En el exclusivo Palm Beach de Florida, un tipo con más ceros en su cuenta bancaria que años tiene cualquier mortal está a punto de levantar una de las mansiones más salvajemente caras que se puedan imaginar, en pleno corazón de la meca de los millonarios conocida entre los colegas como 'La playa de los ricos'.
Se trata del magnate estadounidense Ken Griffin, el capo de Citadel, un gestor de fondos de cobertura con una fortuna que ronda los 48.000 millones de dólares y que tiene en mente hacerse de algo que no es un chaletito mono para pasar los fines de semana, no: quiere construir una casa cuyo valor final podría llegar a 1.000 millones de dólares, lo que la convertiría en una de las residencias más caras del mundo cuando esté lista.

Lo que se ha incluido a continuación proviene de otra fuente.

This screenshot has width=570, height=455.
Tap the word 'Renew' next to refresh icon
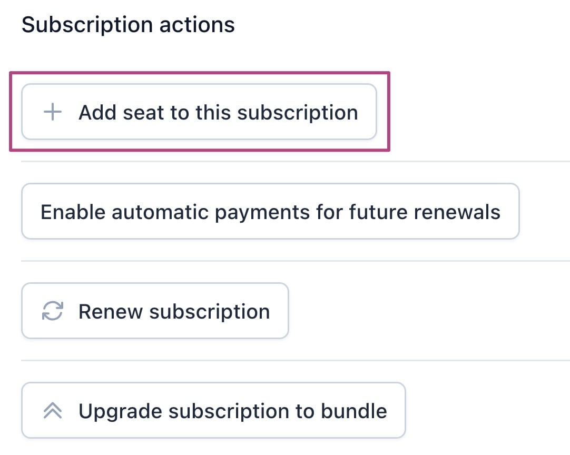111,311
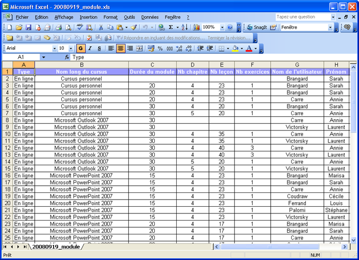
Task: Open the Données menu
Action: coord(150,17)
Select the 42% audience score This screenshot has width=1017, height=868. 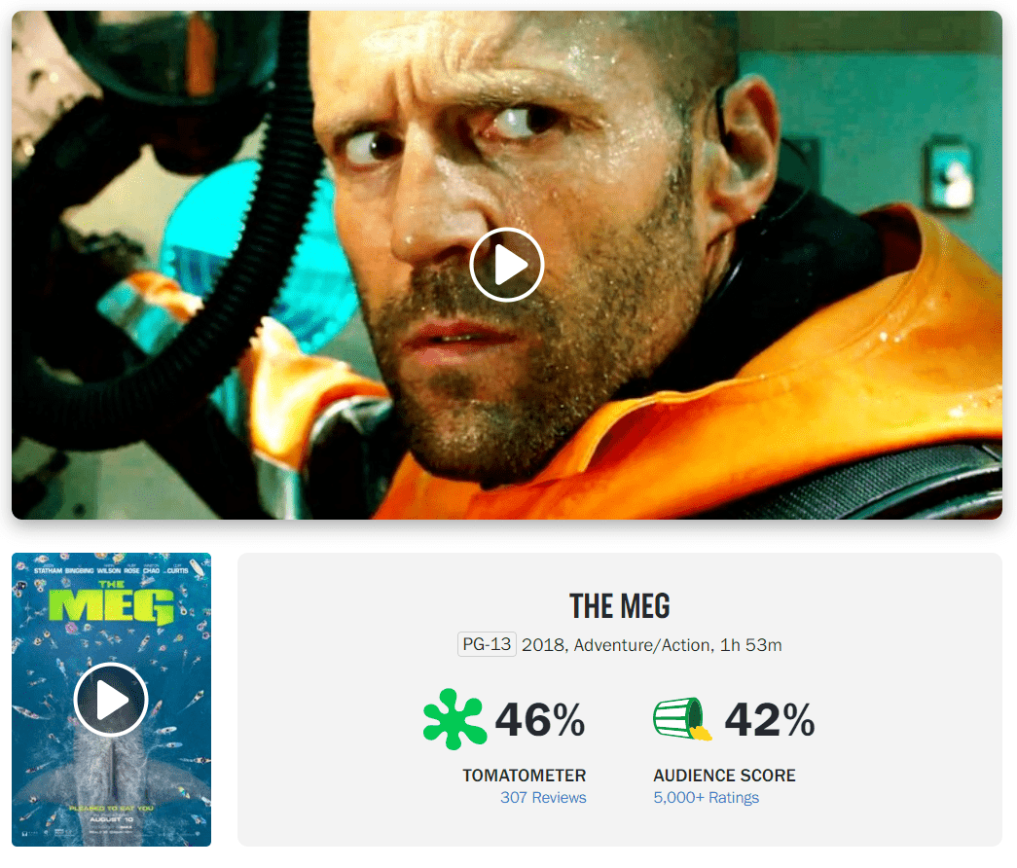(769, 719)
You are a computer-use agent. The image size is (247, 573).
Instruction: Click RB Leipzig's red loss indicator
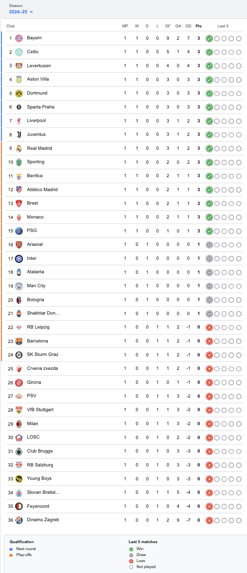pyautogui.click(x=209, y=328)
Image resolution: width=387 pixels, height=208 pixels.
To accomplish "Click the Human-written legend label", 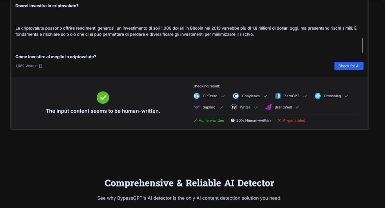I will [211, 121].
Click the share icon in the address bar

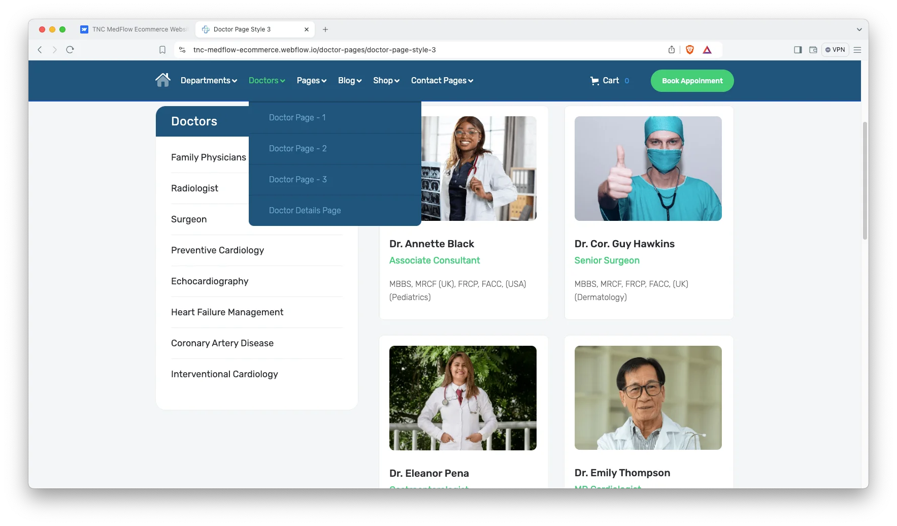pyautogui.click(x=672, y=50)
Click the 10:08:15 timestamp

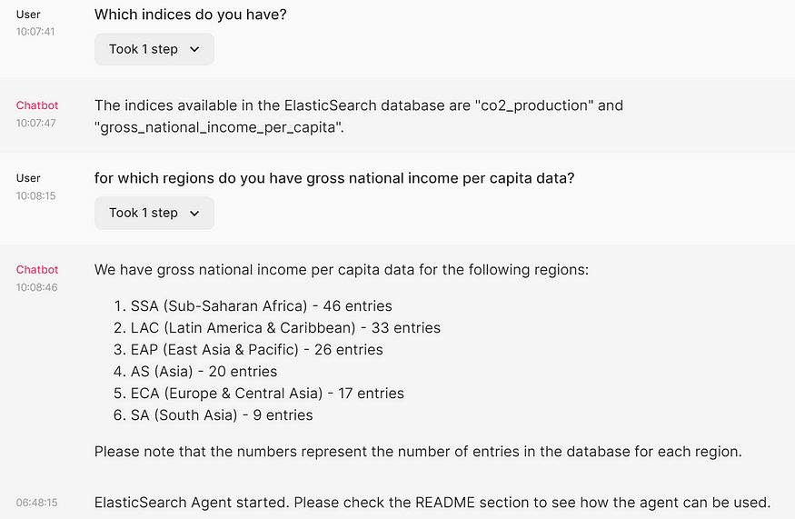(35, 195)
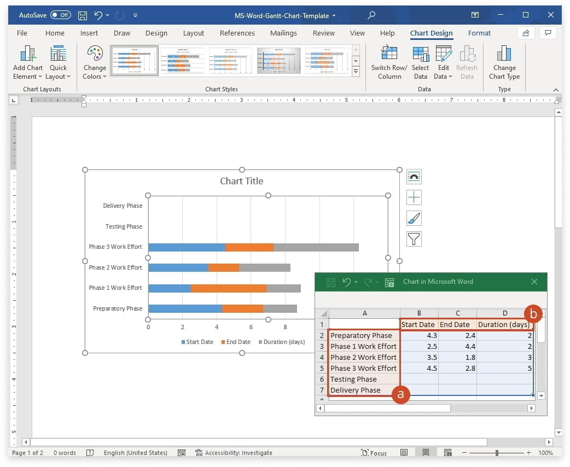The width and height of the screenshot is (570, 467).
Task: Select Switch Row/Column in the Data group
Action: (x=389, y=61)
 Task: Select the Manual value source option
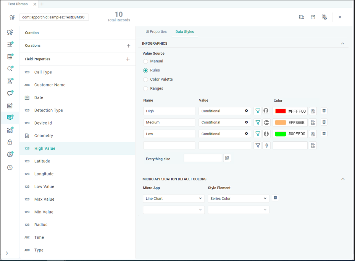pos(146,61)
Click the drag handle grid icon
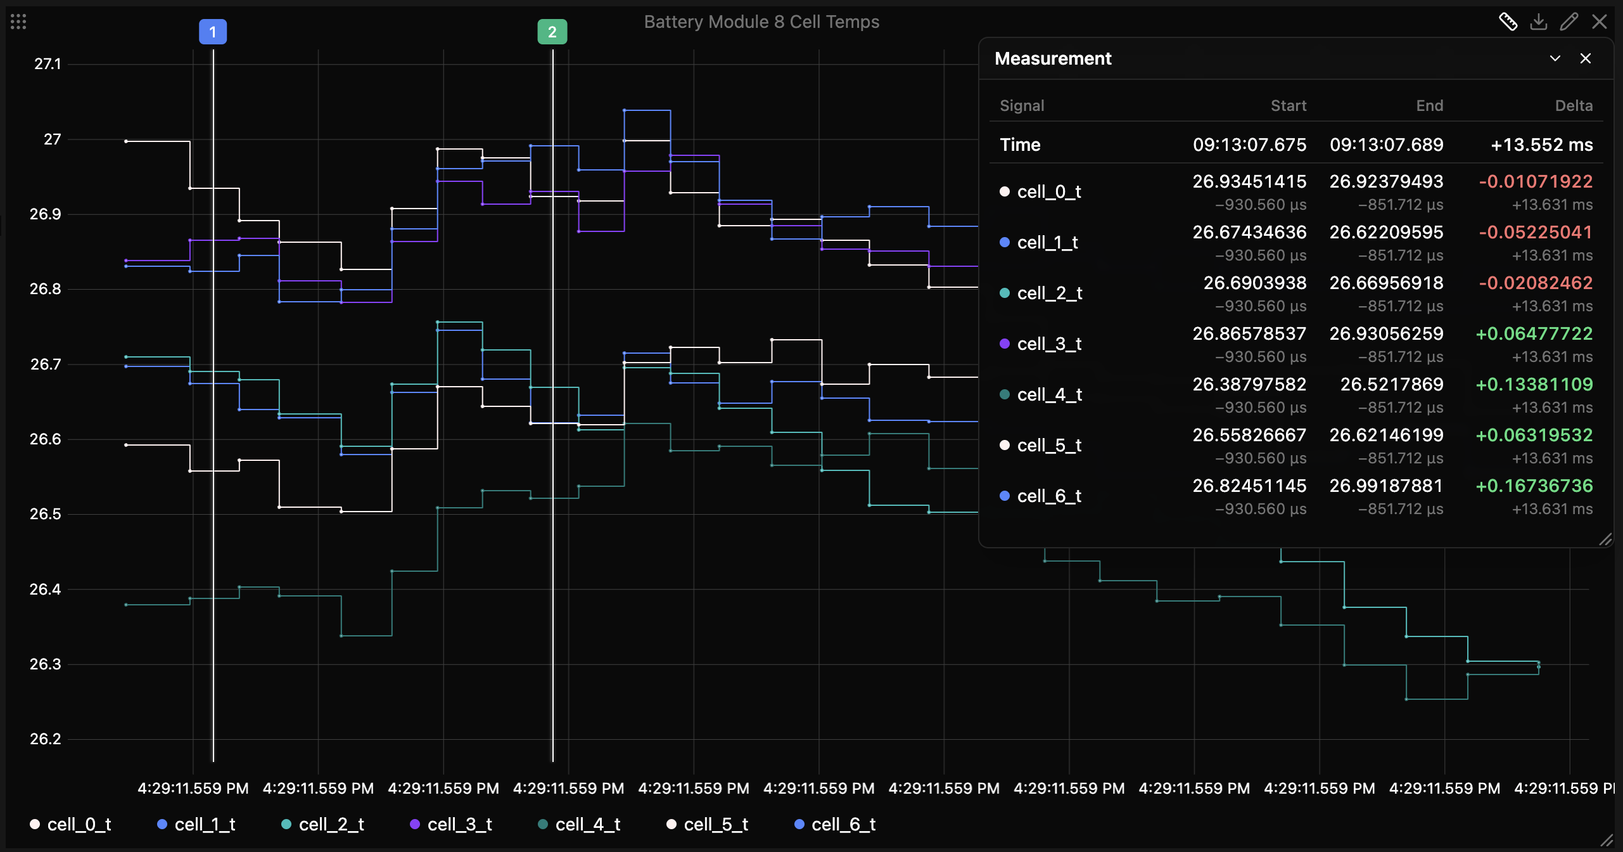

Griffin ha estado comprando parcelas frente al mar durante más de una década, acumulando alrededor de 27 acres de terreno en South Ocean Boulevard, una zona donde las palmeras y los yates son tan habituales como los impuestos… que aquí no existen. Florida es uno de los pocos estados de EE. UU. donde no pagas impuesto sobre la renta, así que ya te haces una idea de por qué estos capos del dinero se han mudado aquí en masa.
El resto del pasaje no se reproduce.